A two-cell segmented version of the 80 cm² design was operated in SOFC mode for 15,000 h (“SOFC 15 kh” in Table 1). The second cell was divided into 20 rectangular segments (four lines of five segments along the flow path) of similar areas (3.17 cm² and 3.97 cm²) that can be polarized individually [19]. The test was performed at 750 °C with 95 N mL min⁻¹ cm⁻² on the air side and 6 N mL min⁻¹ cm⁻² on the fuel side (60% H₂ and 40% N₂). The segments were first polarized for 800 h, then left at OCV until 4500 h, besides interruptions for short-term testing. Potentiostatic control was then applied for a large share of the remaining test time (cumulated time under polarization exceeding 8500 h) to ensure equipotential conditions over the cell, representative of stack operation for this design. The potential was set at 0.8 V most of the time, corresponding to an average current density of 0.3 A cm⁻² (58% fuel utilization (FU)). Segment 12 was considered for the present study. It is located on one of the two central lines at the second position along the flow path. From 5000 h, EIS was performed about every 2500 h. The Ni–YSZ electrode charge transfer resistance measured by DRT increased from 0.075 to 0.1 Ω cm⁻² under a current bias of 0.13 A cm⁻² between 5000 h and 13,800 h, and then stabilized.

A schematic view of the experiments is provided in Fig. 9. The evolution of the segment current density is provided for the experiment “SOFC” with potentiostatic control, because it differs from the cell average.

The button cell (“SOE*” in Table 1) was a disk with a diameter of 60 mm with an active area of 12 cm². The cell is placed in a ferritic metallic setup that is partially coated with an inert spinel. A gold mesh and a Ni foam are used for current collection. Gas is fed using alumina tubes to limit contamination. The flow configuration is radial in both compartments, which are separated by a glass-ceramic sealant. EIS measurements are performed with a Zahner ZENNIUM Electrochemical Workstation with an external potentiostat (PP201) for currents higher than 2.5 A, with twisted current and voltage wire pairs to reduce the mutual inductance effect.

The “SOE*” sample sustained severe degradation because of steam supply failure after 560 h of operation in co-electrolysis at 750 °C and 0.8 A cm⁻² with a feed flow of 12.5 N mL min⁻¹ cm⁻² (65% H₂O, 25% CO₂, and 10% H₂) and same air flow.

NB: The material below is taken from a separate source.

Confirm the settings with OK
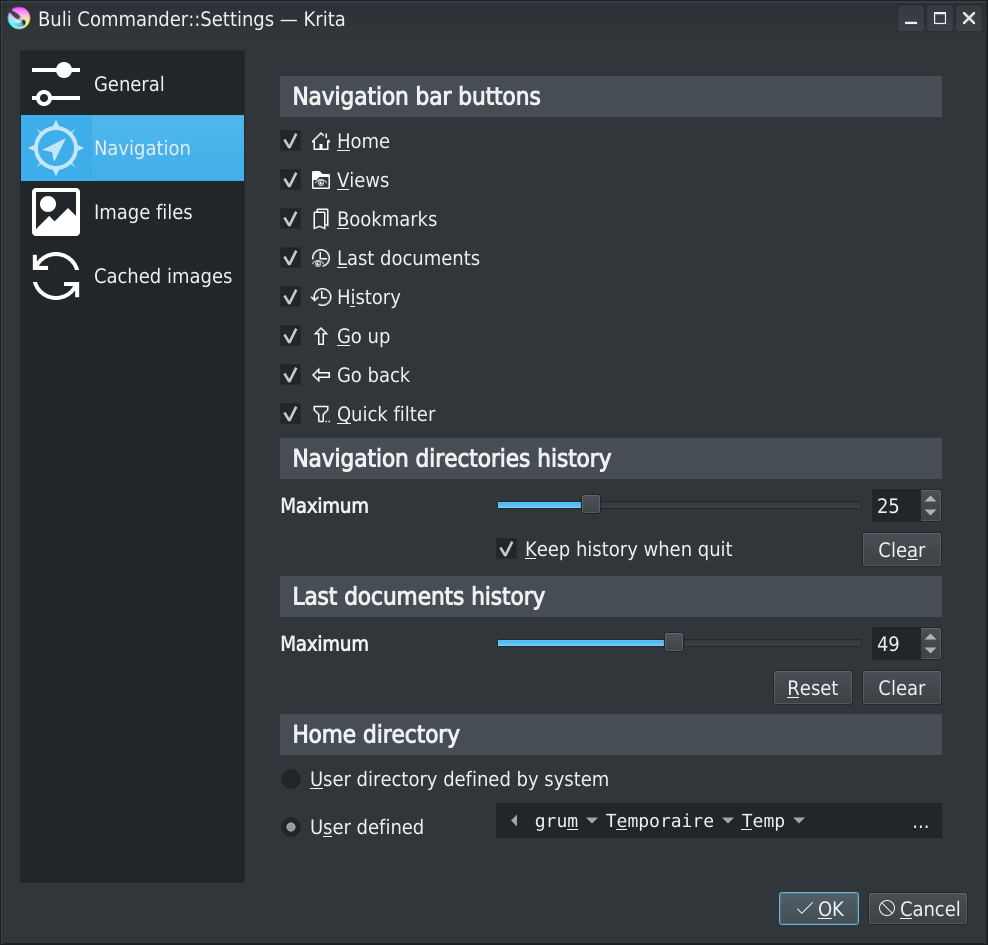988x945 pixels. tap(819, 909)
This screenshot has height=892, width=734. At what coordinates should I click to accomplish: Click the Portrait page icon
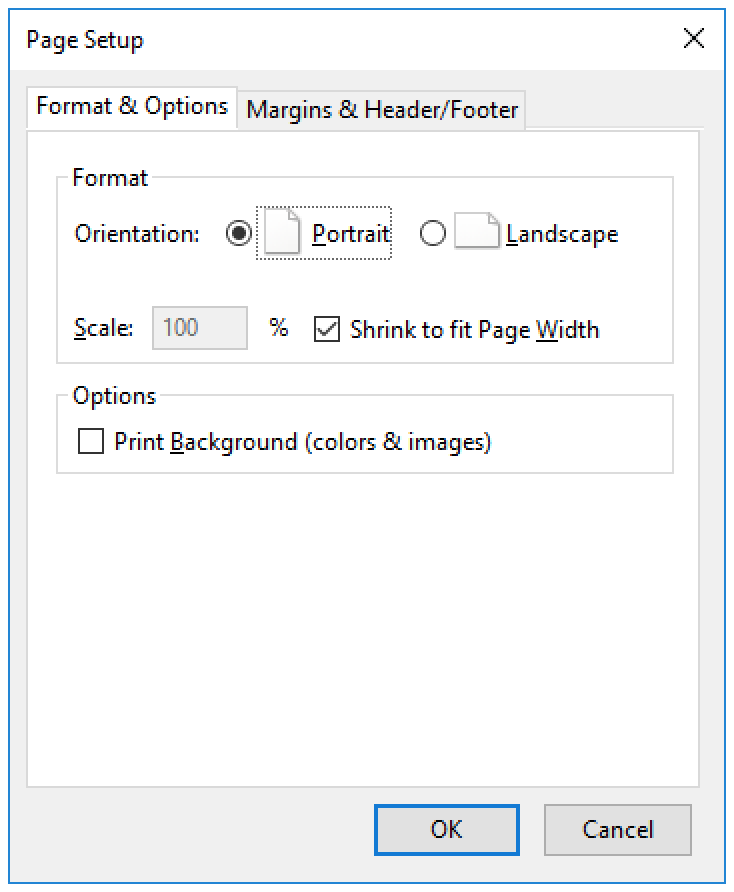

Upon the start of steam supply failure, the cell voltage increased during 33 h until reaching a plateau at 1.84 V for 10 h. During this event, the temperature variations measured by thermocouples at the center and edge of the cell were of 5 °C. The cell was then maintained at OCV interrupted for electrochemical characterizations or recovery attempts during 180 h at 750 °C, 680 h at 800 °C, and 298 h at 750 °C.